# Activity:
Retype, without changes or pictures, only the lines that begin at the one containing "Click the add image icon in right toolbar" and end at the last line of the records that follow.
Top of Records supplied
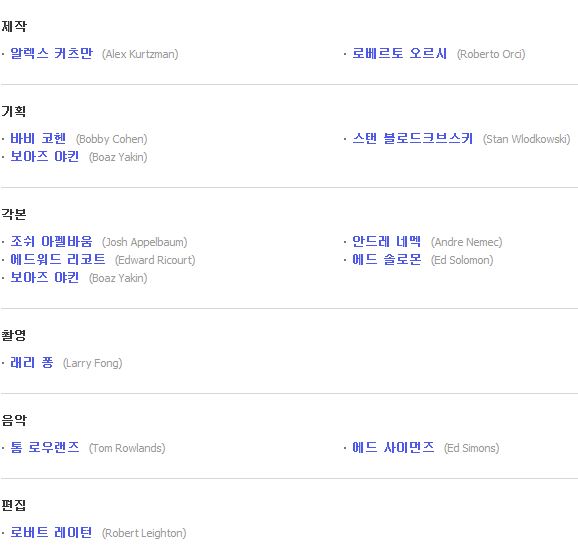This screenshot has height=557, width=578.
Task: Click the 기획 section heading
Action: [x=14, y=111]

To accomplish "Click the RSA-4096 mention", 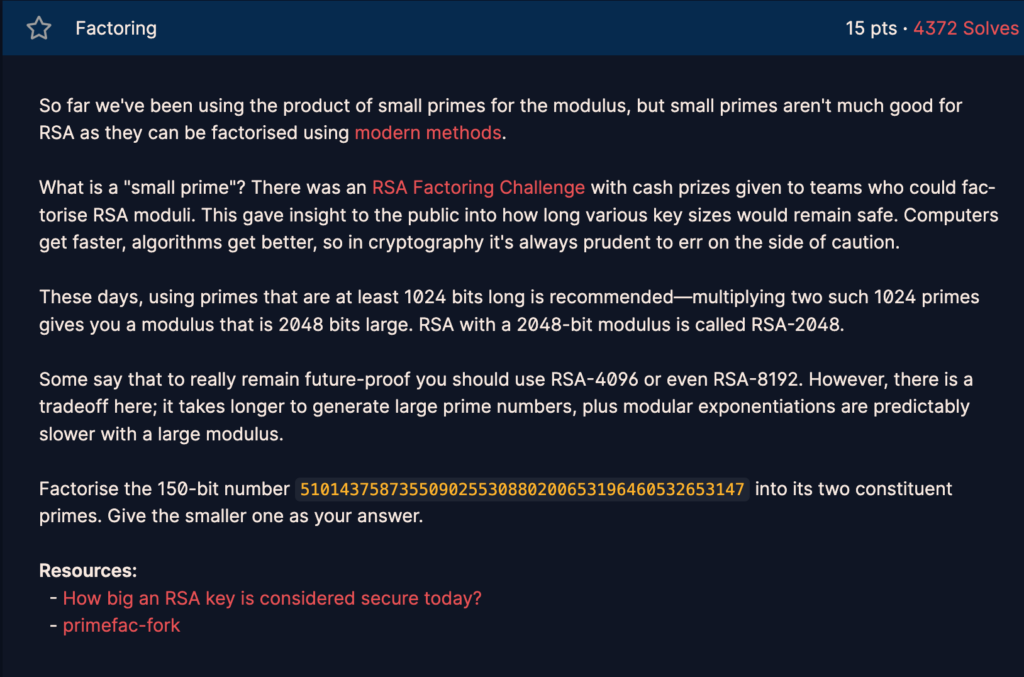I will coord(594,379).
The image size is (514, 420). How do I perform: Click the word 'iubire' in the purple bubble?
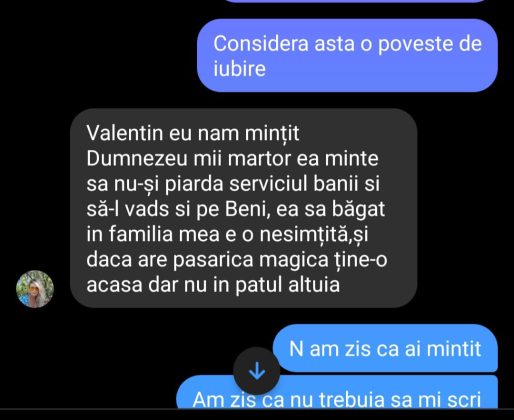[x=240, y=69]
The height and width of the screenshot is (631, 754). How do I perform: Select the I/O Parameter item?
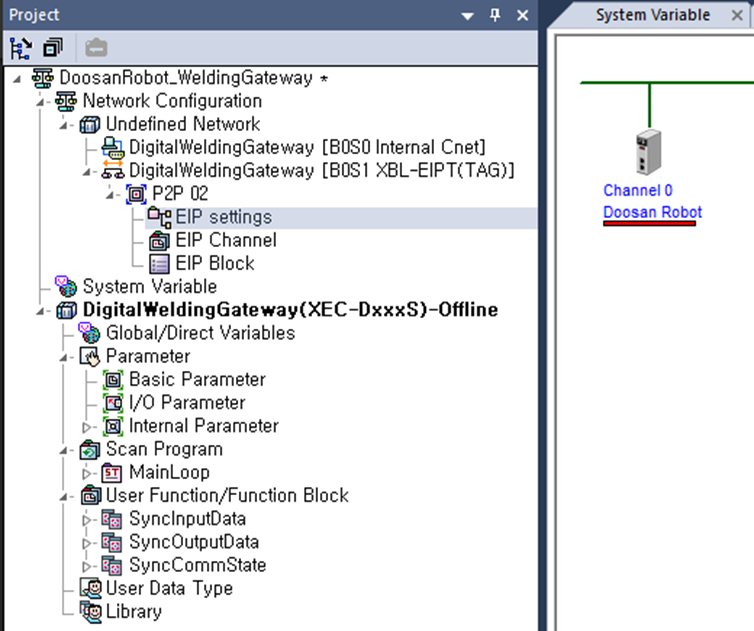(186, 403)
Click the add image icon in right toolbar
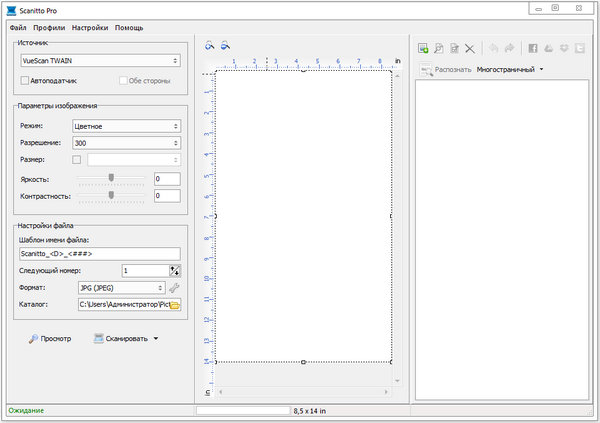The width and height of the screenshot is (600, 423). pyautogui.click(x=424, y=47)
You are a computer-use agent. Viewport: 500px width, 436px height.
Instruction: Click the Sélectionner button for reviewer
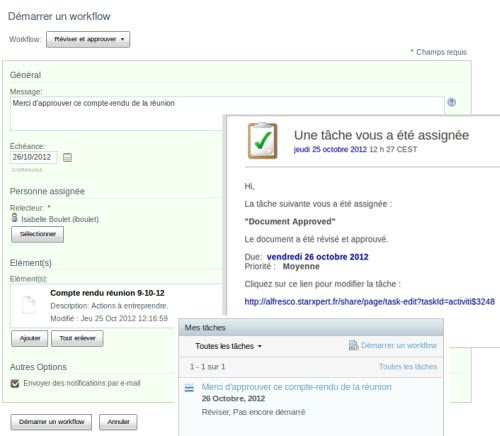pyautogui.click(x=38, y=234)
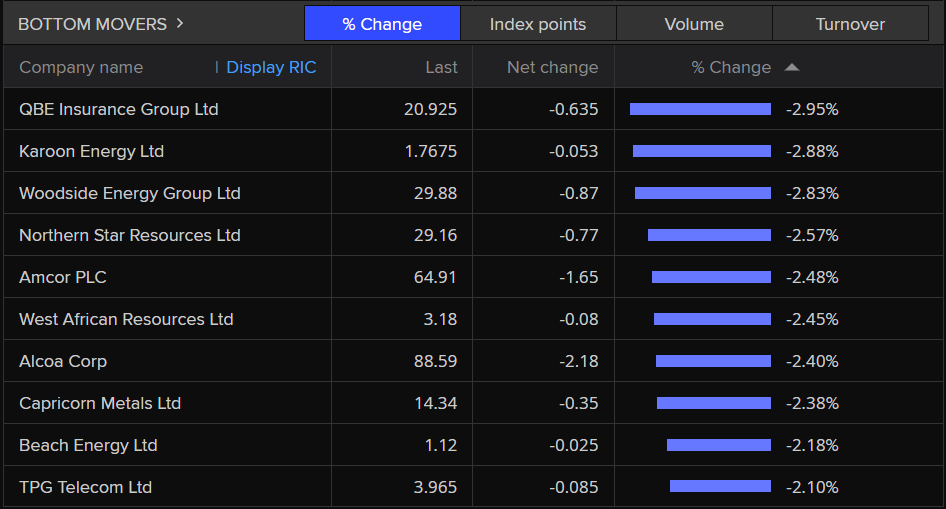The width and height of the screenshot is (946, 509).
Task: Click the % Change sort arrow icon
Action: (792, 68)
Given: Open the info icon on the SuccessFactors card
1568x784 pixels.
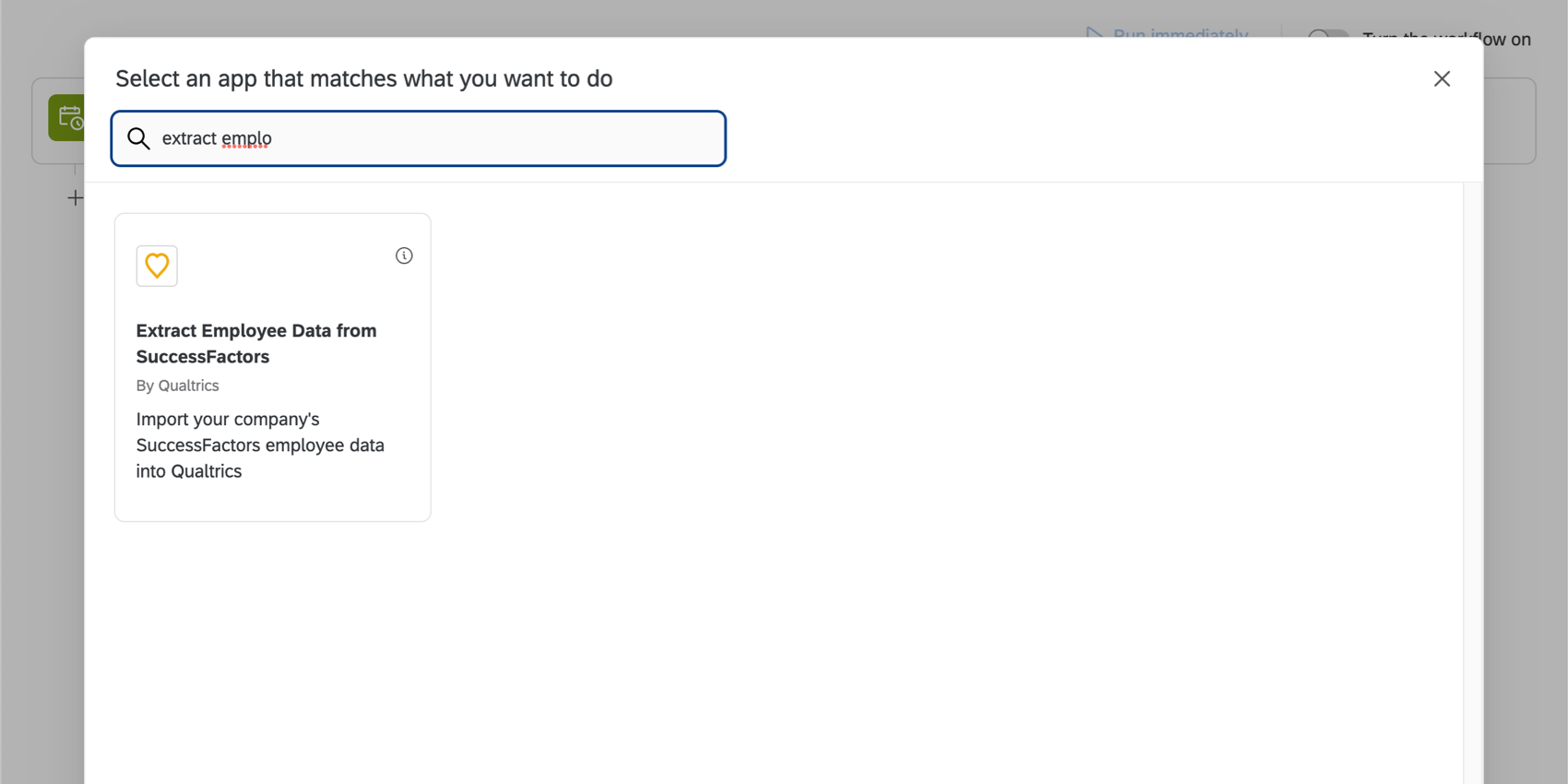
Bottom of Records supplied
# Your solution:
Click the add image icon in right toolbar
The width and height of the screenshot is (600, 423). pyautogui.click(x=424, y=47)
You are a computer-use agent. Viewport: 500px width, 436px height.
Instruction: Click the Sélectionner button for reviewer
pyautogui.click(x=38, y=234)
The width and height of the screenshot is (946, 509).
Task: Click the % Change sort arrow icon
Action: (792, 68)
Given: Open the info icon on the SuccessFactors card
1568x784 pixels.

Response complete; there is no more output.